Hoje (19) de setembro, o presidente Lula fez um importante discurso na ONU e afirmou o compromisso de combater a crise climática global. Apontou corretamente que as metas defendidas pelos países para o desenvolvimento sustentável até 2030 está muito distante de se concretizar. Por isso, é fundamental e urgente defender a aplicação de um programa de transição que passe por:
1. Avançar no compromisso com a Amazônia e o desmatamento zero no Brasil, seja ele legal ou ilegal;
2. Garantir o reflorestamento de territórios devastados como um compromisso com o meio ambiente e não uma moeda de troca para seguir o desmatamento;
3. Elaborar com urgência um grande programa de transição energética, utilizando a tecnologia da Petrobrás para diminuir o uso do Petróleo, a queima de combustíveis fósseis, e avançar na produção de energias renováveis;
4. Cumprir com o acordo de Paris, que é o mínimo a ser feito, e ser vanguarda mundial na redução de emissão dos gases causadores do efeito estufa, assim como, no debate com os demais países;
5. Redistribuir terra e moradia para realização de sua função social, ou seja, uma ampla reforma agrária, agroecológica e reforma urbana;
6. Garantir incentivo federal para que os estados e municípios possam implementar mudança nos transportes públicos e nas indústrias, a partir de energias renováveis;
7. Investir nos órgãos de fiscalização das políticas ambientais, como o ICMBio e o Ibama;
8. Taxação, multas e estatização de empresas que não cumprirem com as políticas para redução da emissão de CO2;
9. Regulamentar e recompor as Áreas de Preservação Permanente e das Reservas legais, assim como, garantir a demarcação dos territórios de povos indígenas e quilombolas;
10. Ser consequente com um programa popular, que garanta melhores condições de vida à população, com valorização dos serviços públicos, respeito ao meio ambiente, e sem abaixar a cabeça para a extrema direita!
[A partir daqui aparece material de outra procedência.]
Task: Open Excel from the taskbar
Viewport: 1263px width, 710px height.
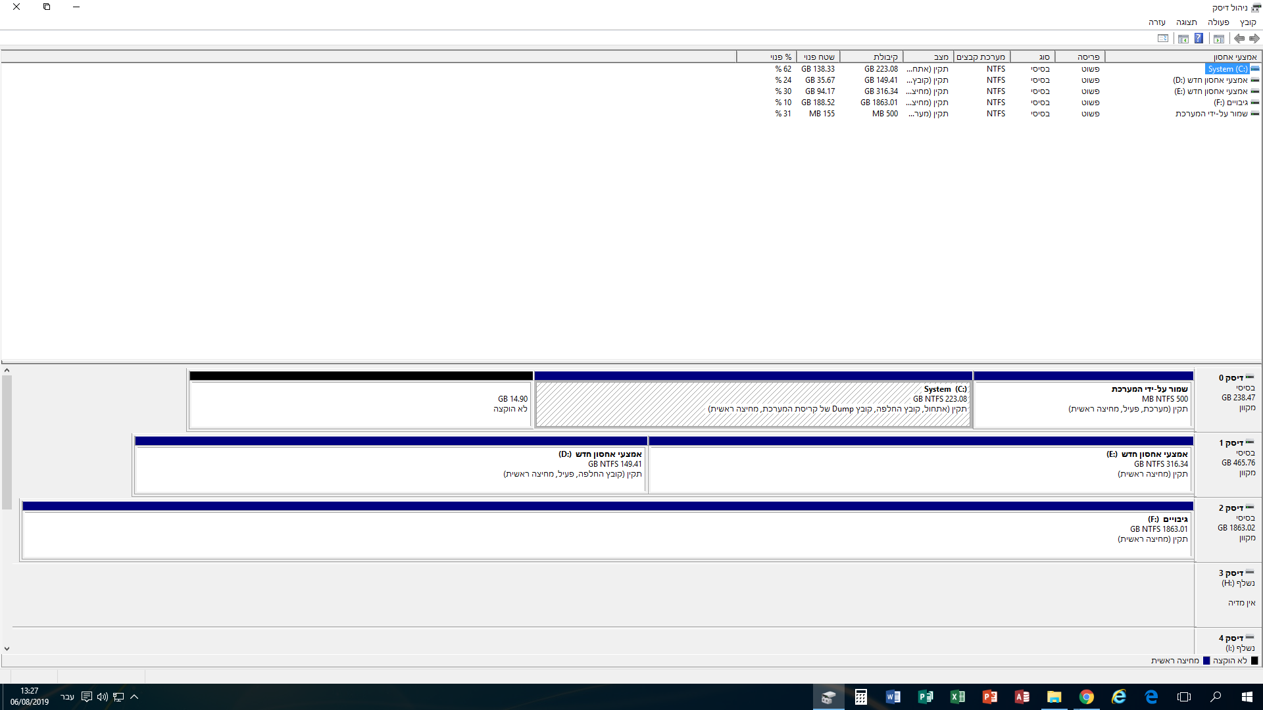Action: pos(957,697)
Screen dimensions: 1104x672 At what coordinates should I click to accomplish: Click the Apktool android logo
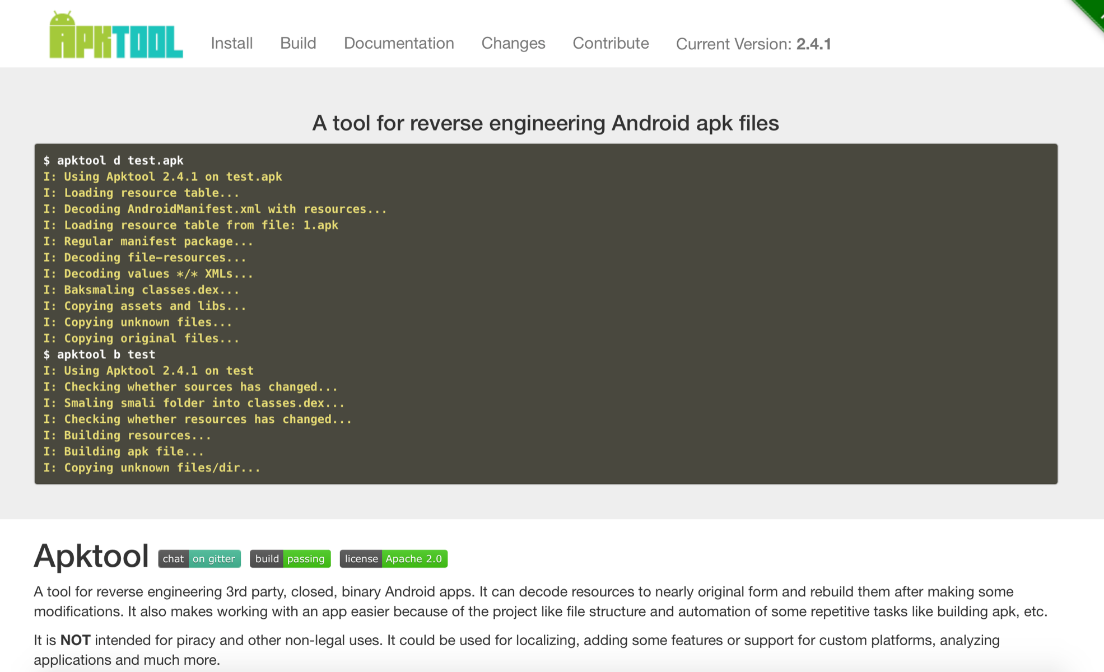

Do mínimo ao máximo – Ecossocialismo ou barbárie!
A principal tarefa colocada para a nossa geração é grande. É simplesmente impedir a destruição da vida humana na terra. Parte das sugestões colocadas acima são apenas para conter a ponta do iceberg. Mas o verdadeiro problema, está na existência do sistema de produção capitalista. Nesse sentido, a questão ecológica é uma questão científica, mas é sobretudo, uma questão política. Não basta dizer que os seres humanos e o avanço da tecnologia são o problema do nosso planeta, é preciso ir à raiz do problema.
A interferência humana na natureza só se torna danosa quando estamos submetidos a um modo de produção completamente irracional, no qual a natureza é vista apenas como matéria-prima para exploração e acumulação de capital a partir de um sistema que transforma tudo, especialmente a natureza e os seres humanos, em mercadoria e que não conhece outro critério que não seja a lógica da expansão infinita de lucros, custe o que custar.
Precisamos tomar as rédeas da situação. Os eventos extremos não deixarão de acontecer enquanto estivermos sob a égide do sistema capitalista. Por isso, apontamos o ecossocialismo como a solução estratégica, para que seja possível construir uma nova forma de produção e de relação com a natureza.
Precisamos tomar as rédeas da situação. Os eventos extremos não deixarão de acontecer enquanto estivermos sob a égide do sistema capitalista. Por isso, apontamos o ecossocialismo como a solução estratégica, para que seja possível construir uma nova forma de produção e de relação com a natureza.
As ondas de calor e as chuvas extremas são os alertas que nosso planeta tem dado. Cabe a nós, cumprir nosso papel de agente social na construção de um novo mundo, reestabelecendo o metabolismo entre a natureza e a humanidade. A juventude precisa ser linha de frente dessa luta, mobilizando pelas reformas imediatas, pela implementação de um programa de transição que combata a crise, mas sem esquecer que a palavra de ordem é essencialmente ecossocialismo ou barbárie.